EXERCISE GOAL =
Please rewrite the part of the items that opens with the line containing "at (454, 666)." and closes with the line containing "This screenshot has height=719, width=1109.", replacing "Locate an element on the screen" with "Find an element on the screen" and leaving everything else unchanged.

EXERCISE DATA =
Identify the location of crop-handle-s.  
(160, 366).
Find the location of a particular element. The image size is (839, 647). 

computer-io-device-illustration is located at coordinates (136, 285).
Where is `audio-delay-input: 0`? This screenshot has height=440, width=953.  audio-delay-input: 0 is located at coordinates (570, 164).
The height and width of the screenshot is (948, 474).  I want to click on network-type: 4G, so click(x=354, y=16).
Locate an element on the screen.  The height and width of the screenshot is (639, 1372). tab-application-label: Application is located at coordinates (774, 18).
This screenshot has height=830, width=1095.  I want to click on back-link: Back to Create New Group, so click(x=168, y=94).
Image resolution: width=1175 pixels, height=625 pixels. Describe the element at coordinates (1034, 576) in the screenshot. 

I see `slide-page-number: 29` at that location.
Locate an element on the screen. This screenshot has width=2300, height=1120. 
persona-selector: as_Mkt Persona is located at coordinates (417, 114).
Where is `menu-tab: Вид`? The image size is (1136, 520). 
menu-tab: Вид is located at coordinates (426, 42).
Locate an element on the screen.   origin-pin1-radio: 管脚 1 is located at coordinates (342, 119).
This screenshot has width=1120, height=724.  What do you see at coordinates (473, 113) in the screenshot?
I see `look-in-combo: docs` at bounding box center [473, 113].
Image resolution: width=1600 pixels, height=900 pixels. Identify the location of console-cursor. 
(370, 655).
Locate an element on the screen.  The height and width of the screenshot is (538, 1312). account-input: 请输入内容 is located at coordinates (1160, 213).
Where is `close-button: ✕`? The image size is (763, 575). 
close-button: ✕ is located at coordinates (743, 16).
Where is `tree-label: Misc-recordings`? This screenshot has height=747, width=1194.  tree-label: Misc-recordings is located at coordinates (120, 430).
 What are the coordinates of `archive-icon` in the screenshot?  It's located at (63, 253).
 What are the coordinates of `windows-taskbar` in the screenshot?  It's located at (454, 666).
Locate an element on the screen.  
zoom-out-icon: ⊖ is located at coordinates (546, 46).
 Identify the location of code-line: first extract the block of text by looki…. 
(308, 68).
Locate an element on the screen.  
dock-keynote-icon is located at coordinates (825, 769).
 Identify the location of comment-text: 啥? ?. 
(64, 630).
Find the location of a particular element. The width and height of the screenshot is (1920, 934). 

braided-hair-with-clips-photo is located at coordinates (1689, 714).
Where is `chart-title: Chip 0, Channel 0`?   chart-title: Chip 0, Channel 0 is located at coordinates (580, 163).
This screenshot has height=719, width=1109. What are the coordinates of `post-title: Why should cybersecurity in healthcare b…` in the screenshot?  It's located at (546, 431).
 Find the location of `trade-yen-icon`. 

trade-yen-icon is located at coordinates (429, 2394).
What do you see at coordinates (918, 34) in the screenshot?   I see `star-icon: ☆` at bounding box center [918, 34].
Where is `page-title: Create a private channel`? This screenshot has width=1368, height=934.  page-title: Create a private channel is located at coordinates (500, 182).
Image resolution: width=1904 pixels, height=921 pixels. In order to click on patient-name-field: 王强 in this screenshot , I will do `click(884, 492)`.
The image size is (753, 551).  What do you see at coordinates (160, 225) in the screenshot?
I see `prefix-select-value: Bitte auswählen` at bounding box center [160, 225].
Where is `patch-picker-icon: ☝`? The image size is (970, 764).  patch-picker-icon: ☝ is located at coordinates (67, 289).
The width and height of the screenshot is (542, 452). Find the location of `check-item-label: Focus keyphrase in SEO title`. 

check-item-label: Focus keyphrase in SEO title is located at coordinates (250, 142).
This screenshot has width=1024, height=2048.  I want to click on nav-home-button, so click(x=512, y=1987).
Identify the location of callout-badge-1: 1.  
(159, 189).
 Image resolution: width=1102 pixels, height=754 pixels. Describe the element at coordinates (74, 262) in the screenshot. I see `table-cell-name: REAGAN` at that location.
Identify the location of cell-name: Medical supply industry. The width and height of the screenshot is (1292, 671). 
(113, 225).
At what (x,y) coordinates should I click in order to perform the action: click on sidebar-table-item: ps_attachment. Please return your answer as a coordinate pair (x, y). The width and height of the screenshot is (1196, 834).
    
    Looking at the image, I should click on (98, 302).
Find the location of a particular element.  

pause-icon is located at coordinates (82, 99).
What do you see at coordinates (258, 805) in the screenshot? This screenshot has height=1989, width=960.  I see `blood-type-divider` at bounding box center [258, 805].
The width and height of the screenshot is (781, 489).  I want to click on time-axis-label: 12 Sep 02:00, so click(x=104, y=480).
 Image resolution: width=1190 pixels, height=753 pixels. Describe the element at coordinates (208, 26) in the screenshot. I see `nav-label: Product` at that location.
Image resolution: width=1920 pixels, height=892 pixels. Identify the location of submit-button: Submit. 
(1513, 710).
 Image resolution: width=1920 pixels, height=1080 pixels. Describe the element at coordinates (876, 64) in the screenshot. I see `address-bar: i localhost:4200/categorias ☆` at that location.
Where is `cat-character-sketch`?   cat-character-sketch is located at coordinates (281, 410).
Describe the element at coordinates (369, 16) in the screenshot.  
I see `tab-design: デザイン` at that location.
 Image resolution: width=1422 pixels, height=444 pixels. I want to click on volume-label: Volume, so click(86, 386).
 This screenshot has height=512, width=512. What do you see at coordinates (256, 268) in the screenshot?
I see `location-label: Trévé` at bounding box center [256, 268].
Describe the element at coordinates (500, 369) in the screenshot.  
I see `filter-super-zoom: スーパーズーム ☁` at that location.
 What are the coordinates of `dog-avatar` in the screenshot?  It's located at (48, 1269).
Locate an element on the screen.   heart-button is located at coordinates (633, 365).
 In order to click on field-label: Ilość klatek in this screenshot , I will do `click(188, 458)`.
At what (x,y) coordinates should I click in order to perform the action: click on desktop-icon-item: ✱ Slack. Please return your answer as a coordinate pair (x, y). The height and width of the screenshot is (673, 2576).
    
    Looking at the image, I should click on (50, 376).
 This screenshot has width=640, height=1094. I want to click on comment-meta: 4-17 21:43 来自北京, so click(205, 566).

SOLUTION FOR THIS EXERCISE =
 What are the coordinates of `windows-taskbar` in the screenshot?  It's located at (454, 666).
Find an element on the screen.  
zoom-out-icon: ⊖ is located at coordinates (546, 46).
 Identify the location of code-line: first extract the block of text by looki…. 
(308, 68).
Find an element on the screen.  
dock-keynote-icon is located at coordinates (825, 769).
 Identify the location of comment-text: 啥? ?. 
(64, 630).
Find the location of a particular element. The width and height of the screenshot is (1920, 934). 

braided-hair-with-clips-photo is located at coordinates (1689, 714).
Where is `chart-title: Chip 0, Channel 0`?   chart-title: Chip 0, Channel 0 is located at coordinates (580, 163).
This screenshot has height=719, width=1109. What are the coordinates of `post-title: Why should cybersecurity in healthcare b…` in the screenshot?  It's located at (546, 431).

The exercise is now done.